• [Exercise brief]:
Print every line of the listing below, starting with the line that holds "プライバシーポリシー (13, 2488)" and going on through the line that holds "[Linkedin] (358, 16)", both included, and print nothing else.

====== Records shown ======

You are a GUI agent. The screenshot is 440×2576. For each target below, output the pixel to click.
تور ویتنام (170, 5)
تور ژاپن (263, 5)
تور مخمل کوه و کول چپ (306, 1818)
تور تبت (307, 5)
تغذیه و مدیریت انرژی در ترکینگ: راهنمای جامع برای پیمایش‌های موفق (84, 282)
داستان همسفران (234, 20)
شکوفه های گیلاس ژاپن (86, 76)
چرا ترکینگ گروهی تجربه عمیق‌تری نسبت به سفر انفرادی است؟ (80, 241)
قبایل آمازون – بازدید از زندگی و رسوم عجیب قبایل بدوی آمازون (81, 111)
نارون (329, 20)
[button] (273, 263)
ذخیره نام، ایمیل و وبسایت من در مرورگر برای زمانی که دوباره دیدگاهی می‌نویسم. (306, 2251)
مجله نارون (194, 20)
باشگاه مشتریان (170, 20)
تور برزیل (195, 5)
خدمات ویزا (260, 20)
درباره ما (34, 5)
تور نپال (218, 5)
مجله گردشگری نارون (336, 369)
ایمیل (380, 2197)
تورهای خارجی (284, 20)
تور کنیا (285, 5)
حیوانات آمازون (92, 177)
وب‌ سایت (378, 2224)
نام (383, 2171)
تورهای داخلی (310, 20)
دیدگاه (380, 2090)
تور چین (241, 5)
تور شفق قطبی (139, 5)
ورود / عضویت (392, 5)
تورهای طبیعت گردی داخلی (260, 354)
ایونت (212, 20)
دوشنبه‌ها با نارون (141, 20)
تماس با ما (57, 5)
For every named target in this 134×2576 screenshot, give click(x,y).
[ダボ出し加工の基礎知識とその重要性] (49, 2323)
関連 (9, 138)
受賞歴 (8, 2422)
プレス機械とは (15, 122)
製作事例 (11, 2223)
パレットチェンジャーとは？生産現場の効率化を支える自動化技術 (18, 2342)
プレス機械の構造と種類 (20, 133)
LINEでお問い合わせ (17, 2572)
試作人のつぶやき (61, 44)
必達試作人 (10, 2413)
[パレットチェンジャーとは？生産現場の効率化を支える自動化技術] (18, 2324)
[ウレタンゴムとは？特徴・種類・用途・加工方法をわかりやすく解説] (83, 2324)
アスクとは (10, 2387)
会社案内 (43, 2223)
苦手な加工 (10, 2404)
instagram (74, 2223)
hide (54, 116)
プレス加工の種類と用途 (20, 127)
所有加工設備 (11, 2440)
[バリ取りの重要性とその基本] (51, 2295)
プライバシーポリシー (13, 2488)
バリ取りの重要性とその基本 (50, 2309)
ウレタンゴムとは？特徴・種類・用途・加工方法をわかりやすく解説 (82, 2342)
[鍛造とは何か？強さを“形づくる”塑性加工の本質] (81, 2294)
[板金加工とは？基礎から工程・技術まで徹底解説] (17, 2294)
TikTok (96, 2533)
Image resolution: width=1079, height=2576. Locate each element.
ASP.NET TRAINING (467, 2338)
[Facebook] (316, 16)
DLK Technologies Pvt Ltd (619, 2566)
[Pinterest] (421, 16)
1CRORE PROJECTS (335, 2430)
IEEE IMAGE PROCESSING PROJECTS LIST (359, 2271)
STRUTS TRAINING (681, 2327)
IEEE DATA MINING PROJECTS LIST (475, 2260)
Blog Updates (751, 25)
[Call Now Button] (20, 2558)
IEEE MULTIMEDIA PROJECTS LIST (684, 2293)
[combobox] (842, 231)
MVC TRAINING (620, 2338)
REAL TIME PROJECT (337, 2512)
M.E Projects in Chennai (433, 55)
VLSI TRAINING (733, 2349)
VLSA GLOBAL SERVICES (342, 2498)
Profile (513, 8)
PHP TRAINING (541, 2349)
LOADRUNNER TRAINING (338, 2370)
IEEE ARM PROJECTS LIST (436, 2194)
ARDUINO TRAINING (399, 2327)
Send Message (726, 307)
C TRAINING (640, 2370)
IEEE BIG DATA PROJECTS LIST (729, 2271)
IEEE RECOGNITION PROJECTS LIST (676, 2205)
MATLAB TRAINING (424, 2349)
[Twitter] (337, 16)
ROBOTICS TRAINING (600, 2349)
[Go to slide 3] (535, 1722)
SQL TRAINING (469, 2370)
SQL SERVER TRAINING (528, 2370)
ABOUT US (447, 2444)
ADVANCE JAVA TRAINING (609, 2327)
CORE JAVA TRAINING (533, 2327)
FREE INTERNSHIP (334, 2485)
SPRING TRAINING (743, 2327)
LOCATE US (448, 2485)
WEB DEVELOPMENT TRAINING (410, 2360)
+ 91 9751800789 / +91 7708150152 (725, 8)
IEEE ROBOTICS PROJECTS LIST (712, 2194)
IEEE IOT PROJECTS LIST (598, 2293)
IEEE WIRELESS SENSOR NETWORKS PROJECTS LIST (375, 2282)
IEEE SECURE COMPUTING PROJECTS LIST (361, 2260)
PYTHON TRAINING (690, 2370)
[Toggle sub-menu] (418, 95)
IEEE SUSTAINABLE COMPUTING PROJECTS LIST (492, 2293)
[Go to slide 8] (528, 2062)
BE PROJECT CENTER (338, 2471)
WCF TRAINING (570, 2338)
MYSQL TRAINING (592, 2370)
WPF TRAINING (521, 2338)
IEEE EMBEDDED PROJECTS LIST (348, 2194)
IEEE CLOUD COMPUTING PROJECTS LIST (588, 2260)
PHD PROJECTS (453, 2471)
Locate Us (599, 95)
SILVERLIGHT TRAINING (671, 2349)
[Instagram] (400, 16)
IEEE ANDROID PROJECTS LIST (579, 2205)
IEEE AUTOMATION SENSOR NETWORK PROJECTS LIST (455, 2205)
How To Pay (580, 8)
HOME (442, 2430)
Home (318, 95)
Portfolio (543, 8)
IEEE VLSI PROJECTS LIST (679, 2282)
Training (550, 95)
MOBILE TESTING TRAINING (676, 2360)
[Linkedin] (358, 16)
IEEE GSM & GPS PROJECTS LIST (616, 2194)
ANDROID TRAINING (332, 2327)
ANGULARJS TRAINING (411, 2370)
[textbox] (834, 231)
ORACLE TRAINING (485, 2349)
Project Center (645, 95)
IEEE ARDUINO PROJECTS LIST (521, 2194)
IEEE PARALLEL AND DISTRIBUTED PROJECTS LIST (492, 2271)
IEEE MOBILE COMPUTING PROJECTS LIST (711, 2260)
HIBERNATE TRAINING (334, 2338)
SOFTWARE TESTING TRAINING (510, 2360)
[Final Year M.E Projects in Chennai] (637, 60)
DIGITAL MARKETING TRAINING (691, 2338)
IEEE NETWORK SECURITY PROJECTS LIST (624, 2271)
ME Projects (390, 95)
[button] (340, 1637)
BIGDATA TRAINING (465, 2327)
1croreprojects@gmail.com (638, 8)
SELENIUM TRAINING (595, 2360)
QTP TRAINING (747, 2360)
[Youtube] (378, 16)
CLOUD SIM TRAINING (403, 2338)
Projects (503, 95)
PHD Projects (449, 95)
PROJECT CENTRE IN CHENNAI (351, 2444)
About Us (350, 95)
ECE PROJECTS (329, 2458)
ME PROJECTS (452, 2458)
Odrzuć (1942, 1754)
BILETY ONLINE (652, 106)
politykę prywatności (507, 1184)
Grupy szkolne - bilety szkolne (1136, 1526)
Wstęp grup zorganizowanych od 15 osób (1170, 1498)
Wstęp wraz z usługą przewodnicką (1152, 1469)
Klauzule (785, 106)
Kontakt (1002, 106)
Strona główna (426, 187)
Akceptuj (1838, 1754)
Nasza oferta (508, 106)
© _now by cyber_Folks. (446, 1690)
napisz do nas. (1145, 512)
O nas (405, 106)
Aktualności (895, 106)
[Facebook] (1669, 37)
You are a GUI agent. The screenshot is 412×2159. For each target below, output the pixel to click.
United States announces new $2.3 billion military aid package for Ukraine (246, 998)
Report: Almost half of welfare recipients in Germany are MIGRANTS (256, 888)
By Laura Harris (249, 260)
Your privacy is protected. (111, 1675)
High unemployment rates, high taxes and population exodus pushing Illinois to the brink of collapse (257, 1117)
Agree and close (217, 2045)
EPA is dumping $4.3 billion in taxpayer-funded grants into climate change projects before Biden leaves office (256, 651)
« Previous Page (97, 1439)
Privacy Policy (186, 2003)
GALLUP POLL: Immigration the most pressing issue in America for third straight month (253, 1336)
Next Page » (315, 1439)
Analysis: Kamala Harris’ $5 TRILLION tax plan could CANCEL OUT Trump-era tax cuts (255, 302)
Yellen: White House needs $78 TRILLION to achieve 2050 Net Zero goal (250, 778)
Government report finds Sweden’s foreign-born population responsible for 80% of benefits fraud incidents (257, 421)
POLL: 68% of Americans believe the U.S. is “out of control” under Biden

======

• [Your response]:
プライバシーポリシー (13, 2488)
バリ取りの重要性とその基本 (50, 2309)
ウレタンゴムとは？特徴・種類・用途・加工方法をわかりやすく解説 (82, 2342)
[鍛造とは何か？強さを“形づくる”塑性加工の本質] (81, 2294)
[板金加工とは？基礎から工程・技術まで徹底解説] (17, 2294)
TikTok (96, 2533)
Image resolution: width=1079, height=2576. Locate each element.
ASP.NET TRAINING (467, 2338)
[Facebook] (316, 16)
DLK Technologies Pvt Ltd (619, 2566)
[Pinterest] (421, 16)
1CRORE PROJECTS (335, 2430)
IEEE IMAGE PROCESSING PROJECTS LIST (359, 2271)
STRUTS TRAINING (681, 2327)
IEEE DATA MINING PROJECTS LIST (475, 2260)
Blog Updates (751, 25)
[Call Now Button] (20, 2558)
IEEE MULTIMEDIA PROJECTS LIST (684, 2293)
[combobox] (842, 231)
MVC TRAINING (620, 2338)
REAL TIME PROJECT (337, 2512)
M.E Projects in Chennai (433, 55)
VLSI TRAINING (733, 2349)
VLSA GLOBAL SERVICES (342, 2498)
Profile (513, 8)
PHP TRAINING (541, 2349)
LOADRUNNER TRAINING (338, 2370)
IEEE ARM PROJECTS LIST (436, 2194)
ARDUINO TRAINING (399, 2327)
Send Message (726, 307)
C TRAINING (640, 2370)
IEEE BIG DATA PROJECTS LIST (729, 2271)
IEEE RECOGNITION PROJECTS LIST (676, 2205)
MATLAB TRAINING (424, 2349)
[Twitter] (337, 16)
ROBOTICS TRAINING (600, 2349)
[Go to slide 3] (535, 1722)
SQL TRAINING (469, 2370)
SQL SERVER TRAINING (528, 2370)
ABOUT US (447, 2444)
ADVANCE JAVA TRAINING (609, 2327)
CORE JAVA TRAINING (533, 2327)
FREE INTERNSHIP (334, 2485)
SPRING TRAINING (743, 2327)
LOCATE US (448, 2485)
WEB DEVELOPMENT TRAINING (410, 2360)
+ 91 9751800789 / +91 7708150152 (725, 8)
IEEE ROBOTICS PROJECTS LIST (712, 2194)
IEEE IOT PROJECTS LIST (598, 2293)
IEEE WIRELESS SENSOR NETWORKS PROJECTS LIST (375, 2282)
IEEE SECURE COMPUTING PROJECTS LIST (361, 2260)
PYTHON TRAINING (690, 2370)
[Toggle sub-menu] (418, 95)
IEEE SUSTAINABLE COMPUTING PROJECTS LIST (492, 2293)
[Go to slide 8] (528, 2062)
BE PROJECT CENTER (338, 2471)
WCF TRAINING (570, 2338)
MYSQL TRAINING (592, 2370)
WPF TRAINING (521, 2338)
IEEE EMBEDDED PROJECTS LIST (348, 2194)
IEEE CLOUD COMPUTING PROJECTS LIST (588, 2260)
PHD PROJECTS (453, 2471)
Locate Us (599, 95)
SILVERLIGHT TRAINING (671, 2349)
[Instagram] (400, 16)
IEEE ANDROID PROJECTS LIST (579, 2205)
IEEE AUTOMATION SENSOR NETWORK PROJECTS LIST (455, 2205)
How To Pay (580, 8)
HOME (442, 2430)
Home (318, 95)
Portfolio (543, 8)
IEEE VLSI PROJECTS LIST (679, 2282)
Training (550, 95)
MOBILE TESTING TRAINING (676, 2360)
[Linkedin] (358, 16)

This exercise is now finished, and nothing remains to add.